(Pixel coordinate grounding data)

◇ ◇ ◇ ◇

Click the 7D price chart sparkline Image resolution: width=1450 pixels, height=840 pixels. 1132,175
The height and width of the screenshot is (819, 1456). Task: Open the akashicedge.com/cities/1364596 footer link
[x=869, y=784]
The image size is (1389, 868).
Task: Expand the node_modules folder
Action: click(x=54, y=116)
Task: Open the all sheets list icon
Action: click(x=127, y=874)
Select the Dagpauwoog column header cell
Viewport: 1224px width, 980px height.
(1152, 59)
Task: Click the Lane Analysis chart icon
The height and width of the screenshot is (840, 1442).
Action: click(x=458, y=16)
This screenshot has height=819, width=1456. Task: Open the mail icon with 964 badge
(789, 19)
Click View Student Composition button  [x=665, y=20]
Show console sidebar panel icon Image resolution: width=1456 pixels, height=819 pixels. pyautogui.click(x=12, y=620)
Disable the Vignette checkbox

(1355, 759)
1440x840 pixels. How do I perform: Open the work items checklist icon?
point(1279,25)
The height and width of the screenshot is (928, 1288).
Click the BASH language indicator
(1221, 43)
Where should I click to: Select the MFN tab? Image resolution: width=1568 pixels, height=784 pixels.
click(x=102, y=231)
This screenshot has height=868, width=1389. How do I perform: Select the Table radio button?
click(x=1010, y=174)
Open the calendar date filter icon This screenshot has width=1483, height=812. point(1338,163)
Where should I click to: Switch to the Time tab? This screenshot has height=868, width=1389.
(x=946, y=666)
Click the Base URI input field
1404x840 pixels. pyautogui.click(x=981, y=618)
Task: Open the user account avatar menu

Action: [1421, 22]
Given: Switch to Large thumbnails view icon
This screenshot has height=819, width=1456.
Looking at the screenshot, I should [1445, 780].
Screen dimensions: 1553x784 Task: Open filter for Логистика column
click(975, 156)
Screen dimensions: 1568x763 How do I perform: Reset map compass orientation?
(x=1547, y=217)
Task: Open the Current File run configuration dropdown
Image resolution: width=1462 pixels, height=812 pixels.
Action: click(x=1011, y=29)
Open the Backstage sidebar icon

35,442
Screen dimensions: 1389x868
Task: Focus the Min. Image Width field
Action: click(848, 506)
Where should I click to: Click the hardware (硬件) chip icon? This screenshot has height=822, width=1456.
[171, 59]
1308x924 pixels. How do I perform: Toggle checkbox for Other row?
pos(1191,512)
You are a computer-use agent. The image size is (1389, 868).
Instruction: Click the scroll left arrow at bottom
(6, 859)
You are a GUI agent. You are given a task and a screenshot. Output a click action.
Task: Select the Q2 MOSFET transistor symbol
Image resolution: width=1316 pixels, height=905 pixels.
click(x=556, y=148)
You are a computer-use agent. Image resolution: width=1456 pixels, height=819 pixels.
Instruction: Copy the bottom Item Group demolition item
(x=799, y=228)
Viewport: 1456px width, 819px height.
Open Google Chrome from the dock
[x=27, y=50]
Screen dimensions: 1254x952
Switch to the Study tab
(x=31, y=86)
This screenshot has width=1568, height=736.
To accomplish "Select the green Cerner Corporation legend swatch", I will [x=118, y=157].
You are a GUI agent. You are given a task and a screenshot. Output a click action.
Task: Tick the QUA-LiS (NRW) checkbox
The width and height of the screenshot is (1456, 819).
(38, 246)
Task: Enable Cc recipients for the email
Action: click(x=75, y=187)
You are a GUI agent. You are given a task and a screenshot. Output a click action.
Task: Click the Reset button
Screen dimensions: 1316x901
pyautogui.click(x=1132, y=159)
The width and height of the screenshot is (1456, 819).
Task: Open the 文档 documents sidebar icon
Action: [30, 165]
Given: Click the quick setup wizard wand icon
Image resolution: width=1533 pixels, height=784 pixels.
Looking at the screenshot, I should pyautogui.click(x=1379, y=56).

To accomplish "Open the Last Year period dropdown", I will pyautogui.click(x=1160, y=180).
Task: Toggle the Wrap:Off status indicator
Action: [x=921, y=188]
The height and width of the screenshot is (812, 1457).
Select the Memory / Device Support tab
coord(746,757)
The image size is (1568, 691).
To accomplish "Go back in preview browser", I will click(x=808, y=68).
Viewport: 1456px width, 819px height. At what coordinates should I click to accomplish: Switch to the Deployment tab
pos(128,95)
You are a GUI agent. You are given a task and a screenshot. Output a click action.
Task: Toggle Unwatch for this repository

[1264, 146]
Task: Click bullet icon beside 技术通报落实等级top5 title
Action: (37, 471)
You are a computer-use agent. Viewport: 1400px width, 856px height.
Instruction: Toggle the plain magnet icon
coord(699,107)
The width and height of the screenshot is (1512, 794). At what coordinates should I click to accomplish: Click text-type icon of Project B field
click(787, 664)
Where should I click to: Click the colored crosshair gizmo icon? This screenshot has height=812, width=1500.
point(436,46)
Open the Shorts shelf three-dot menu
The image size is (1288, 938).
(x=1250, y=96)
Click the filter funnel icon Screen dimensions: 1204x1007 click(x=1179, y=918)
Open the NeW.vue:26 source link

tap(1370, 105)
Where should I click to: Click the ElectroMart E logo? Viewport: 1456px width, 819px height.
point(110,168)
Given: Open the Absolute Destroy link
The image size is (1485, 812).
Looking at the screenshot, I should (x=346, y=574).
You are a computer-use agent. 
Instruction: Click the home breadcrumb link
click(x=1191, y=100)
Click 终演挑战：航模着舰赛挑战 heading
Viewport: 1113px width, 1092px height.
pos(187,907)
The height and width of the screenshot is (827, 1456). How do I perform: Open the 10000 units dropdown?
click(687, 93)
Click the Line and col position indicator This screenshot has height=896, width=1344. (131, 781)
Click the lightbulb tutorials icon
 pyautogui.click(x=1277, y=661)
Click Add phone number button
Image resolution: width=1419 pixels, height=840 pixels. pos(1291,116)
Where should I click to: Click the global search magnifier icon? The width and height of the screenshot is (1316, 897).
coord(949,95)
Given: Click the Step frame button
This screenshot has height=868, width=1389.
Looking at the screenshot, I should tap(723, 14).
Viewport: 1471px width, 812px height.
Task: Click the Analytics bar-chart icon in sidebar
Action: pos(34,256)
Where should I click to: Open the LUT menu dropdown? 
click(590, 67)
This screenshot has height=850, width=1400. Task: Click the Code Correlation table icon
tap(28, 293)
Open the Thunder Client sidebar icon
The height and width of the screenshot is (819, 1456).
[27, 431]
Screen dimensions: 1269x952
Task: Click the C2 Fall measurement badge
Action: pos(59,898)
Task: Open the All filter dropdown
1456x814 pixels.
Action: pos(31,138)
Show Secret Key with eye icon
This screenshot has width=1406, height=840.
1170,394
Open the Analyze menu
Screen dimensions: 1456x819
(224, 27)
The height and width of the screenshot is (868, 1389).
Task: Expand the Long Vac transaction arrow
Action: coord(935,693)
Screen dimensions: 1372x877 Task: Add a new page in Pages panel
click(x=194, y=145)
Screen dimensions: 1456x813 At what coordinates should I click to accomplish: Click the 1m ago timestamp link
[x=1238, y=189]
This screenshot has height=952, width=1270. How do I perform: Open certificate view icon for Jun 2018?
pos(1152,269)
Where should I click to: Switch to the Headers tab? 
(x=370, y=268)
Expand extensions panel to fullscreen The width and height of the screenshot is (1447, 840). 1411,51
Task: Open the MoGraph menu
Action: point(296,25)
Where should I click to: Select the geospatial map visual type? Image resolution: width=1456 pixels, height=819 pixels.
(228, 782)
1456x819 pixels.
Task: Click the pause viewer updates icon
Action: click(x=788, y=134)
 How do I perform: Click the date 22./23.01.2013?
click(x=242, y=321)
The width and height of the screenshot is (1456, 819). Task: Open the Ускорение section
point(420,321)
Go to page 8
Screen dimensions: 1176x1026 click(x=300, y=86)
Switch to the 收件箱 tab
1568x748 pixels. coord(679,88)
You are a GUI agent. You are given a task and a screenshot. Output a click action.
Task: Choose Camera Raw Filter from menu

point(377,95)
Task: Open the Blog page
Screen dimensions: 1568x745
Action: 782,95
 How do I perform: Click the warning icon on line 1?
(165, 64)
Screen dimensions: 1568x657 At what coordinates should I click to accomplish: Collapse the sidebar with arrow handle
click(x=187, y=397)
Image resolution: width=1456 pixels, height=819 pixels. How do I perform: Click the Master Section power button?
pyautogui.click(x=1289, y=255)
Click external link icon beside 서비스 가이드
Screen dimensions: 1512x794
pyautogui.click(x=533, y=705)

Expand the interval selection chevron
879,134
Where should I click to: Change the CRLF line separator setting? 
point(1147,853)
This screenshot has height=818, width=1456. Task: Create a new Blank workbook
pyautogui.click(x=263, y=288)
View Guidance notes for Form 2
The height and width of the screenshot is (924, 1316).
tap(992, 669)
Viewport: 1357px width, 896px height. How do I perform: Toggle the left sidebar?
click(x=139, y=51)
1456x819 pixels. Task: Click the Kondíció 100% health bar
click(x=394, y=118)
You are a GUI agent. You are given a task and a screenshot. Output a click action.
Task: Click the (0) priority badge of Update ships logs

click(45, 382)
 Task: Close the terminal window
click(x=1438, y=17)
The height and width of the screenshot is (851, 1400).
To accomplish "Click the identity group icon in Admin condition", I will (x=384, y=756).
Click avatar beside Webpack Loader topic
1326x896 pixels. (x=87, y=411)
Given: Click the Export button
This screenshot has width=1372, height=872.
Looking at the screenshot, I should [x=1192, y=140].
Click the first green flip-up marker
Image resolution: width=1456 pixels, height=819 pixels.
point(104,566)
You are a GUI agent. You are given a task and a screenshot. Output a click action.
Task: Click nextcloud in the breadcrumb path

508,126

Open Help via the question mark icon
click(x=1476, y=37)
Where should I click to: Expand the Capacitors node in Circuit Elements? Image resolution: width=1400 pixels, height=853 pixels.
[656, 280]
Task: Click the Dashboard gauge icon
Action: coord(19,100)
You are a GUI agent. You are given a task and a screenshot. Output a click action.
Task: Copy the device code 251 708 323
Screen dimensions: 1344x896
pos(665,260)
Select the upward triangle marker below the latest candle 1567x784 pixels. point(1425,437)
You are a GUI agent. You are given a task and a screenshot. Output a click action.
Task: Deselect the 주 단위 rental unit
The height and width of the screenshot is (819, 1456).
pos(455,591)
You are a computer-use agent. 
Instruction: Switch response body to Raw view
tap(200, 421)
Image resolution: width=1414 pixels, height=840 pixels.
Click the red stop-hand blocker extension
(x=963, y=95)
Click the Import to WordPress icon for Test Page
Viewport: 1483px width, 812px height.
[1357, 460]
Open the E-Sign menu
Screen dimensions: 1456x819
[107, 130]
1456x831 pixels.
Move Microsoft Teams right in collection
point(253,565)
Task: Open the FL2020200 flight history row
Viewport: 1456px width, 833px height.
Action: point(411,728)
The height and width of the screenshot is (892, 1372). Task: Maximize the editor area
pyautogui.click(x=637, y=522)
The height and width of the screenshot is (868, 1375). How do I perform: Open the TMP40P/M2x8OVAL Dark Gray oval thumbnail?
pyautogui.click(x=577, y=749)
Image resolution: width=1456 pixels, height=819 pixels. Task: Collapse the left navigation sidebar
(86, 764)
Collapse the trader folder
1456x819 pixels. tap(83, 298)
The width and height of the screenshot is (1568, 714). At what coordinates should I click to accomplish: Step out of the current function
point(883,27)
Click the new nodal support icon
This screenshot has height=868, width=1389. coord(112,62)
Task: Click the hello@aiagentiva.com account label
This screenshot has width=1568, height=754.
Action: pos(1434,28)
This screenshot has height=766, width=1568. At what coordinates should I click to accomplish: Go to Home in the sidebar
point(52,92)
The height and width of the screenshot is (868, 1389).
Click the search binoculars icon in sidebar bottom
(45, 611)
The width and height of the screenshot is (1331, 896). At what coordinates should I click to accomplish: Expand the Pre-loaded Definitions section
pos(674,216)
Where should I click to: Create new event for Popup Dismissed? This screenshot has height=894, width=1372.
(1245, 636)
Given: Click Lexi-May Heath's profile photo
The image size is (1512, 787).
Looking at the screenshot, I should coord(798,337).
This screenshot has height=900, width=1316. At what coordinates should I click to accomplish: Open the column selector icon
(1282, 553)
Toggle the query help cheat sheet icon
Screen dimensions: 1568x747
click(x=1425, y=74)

◇ ◇ ◇ ◇

Work to be completed
A line qualifies when it holds the word "green"; report all qualifying lines from the records above.

Your response
To accomplish "Select the green Cerner Corporation legend swatch", I will [x=118, y=157].
Click the first green flip-up marker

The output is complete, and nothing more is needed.